Die Zinsen für CAT-Bonds sind aufgrund der grossen Investorennachfrage und der allgemein hohen Liquidität durch Nullzinsanleihen gesunken. Sind CAT-Bonds überhaupt noch attraktiv?

Ja. Die Risiken werden immer noch adäquat entschädigt im Vergleich zu Hochzinsanleihen, sogenannten Junk-Bonds, oder Unternehmensanleihen, deren Zinsniveau ebenfalls gesunken ist. Attraktiv sind CAT-Bonds insbesondere auch, weil sie viel weniger volatil sind.

Katastrophenanleihen sind attraktiv zur Diversifikation des Portfolios. Sie haben andere Kurstreiber als beispielsweise Aktien.

Joachim Klement

Und im Vergleich zu anderen Produkten?

Zur Diversifikation des Portfolios sind sie attraktiv. Ihre Erträge sind relativ stabil. Zudem spielen andere Kurstreiber eine Rolle als beispielsweise bei Aktien. Erdbeben erfolgen völlig unabhängig von den Ereignissen an den Finanzmärkten. Daher sind sie als «kleine Beimischung» gut.

Sie betonen «kleine Beimischung». Wieso?

Tatsächlich sollten CAT-Bonds einen Anteil von maximal fünf Prozent haben. Denn sie bergen auch Risiken. Insbesondere ist die Liquidität der Fonds nicht die beste, beispielsweise bezüglich der Rücknahme des Geldes. Oft ist dies nur alle zwei Wochen möglich oder gar nur monatlich.

Welche Rendite ist mit CAT-Bonds noch realistisch?

CAT-Bonds haben eine Rendite von bis fünf Prozent in den letzten fünf Jahren generiert.

Bei CAT-Bonds verdiene ich mit Naturkatastrophen Geld. Haben Sie keine moralischen Bedenken, solche Produkte zu empfehlen?

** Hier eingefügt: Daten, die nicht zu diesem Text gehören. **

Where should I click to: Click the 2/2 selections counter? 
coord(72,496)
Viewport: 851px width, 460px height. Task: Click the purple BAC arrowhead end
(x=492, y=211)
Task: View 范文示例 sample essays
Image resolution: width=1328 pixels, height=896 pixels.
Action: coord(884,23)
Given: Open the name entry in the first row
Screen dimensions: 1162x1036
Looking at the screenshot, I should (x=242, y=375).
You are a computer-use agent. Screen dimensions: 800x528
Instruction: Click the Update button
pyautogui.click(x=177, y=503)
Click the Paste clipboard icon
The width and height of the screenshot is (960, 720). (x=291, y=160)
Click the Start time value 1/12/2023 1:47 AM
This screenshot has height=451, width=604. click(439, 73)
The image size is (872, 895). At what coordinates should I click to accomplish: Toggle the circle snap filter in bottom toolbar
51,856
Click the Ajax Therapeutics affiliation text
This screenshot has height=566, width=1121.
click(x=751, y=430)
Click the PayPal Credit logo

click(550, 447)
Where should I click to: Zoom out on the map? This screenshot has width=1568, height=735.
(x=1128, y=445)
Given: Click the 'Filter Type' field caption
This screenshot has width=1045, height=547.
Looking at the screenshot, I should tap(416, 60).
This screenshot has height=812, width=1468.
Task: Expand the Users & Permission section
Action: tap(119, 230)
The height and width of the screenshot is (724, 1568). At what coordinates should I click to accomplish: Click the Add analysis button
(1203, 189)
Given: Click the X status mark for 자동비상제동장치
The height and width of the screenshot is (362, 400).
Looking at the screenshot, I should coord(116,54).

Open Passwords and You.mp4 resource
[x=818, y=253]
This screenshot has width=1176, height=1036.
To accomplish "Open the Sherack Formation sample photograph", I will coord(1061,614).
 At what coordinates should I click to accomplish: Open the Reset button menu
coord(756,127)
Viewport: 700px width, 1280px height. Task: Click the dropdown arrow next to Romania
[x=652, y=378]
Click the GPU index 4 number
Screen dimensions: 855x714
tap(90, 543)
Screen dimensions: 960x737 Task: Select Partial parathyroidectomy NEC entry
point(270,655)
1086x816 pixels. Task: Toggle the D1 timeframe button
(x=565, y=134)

Es ist nicht so, dass Anleger Geld verdienen, wenn Katastrophen geschehen. Im Gegenteil: Sie begeben sich auf die Seite der Versicherer. Nur wenn das Ereignis nicht eintritt, generieren CAT-Bonds eine Rendite. Ausserdem steht dank Katastrophenanleihen mehr Kapital für Versicherungen zur Verfügung. Dadurch können Menschen beispielsweise ihre Häuser versichern und werden durch eine Naturkatastrophe nicht in den Ruin getrieben.

Bedenklich ist allerdings, dass CAT-Bonds nur in entwickelte Länder investieren, nicht aber in Länder der Dritten Welt. Dort ereignen sich statistisch gesehen aber mehr Naturkatastrophen.

Diese Länder sind schlicht zu arm, um die Versicherungsprämien zu bezahlen. Obwohl der Hurrikan Matthew in Haiti immensen Schaden anrichtete, gab es keinen Bond, der dafür aufkam. Es ist ein Dilemma: Zwar sind die Versicherungsprämien dank den CAT-Bonds gesunken, weil diese den Pool der Gelder für Versicherungspolicen vergrössern. Davon profitieren aber nur reiche Länder wie die USA und Japan oder auch Länder in Europa. Entwicklungs¬länder gehen leer aus. Ein Bereich mit Zukunft sind allerdings Mikroversicherungen, die – ähnlich wie Mikrokredite – armen Menschen Zugang zu Finanzdienstleistungen ermöglichen.

Die Credit Suisse hat einen hohen Anteil am Geschäft mit der Katastrophen-absicherung. Wieso das?

Die Credit Suisse war eine der ersten Banken, die in diese Anlageklasse investierte, respektive ehemals die Bank Clariden Leu, deren Geschäft in die Credit Suisse integriert wurde. So war sie zusammen mit der Liechtensteiner LGT mit die erste Bank in der Branche, die diese Form der Anlage anbot.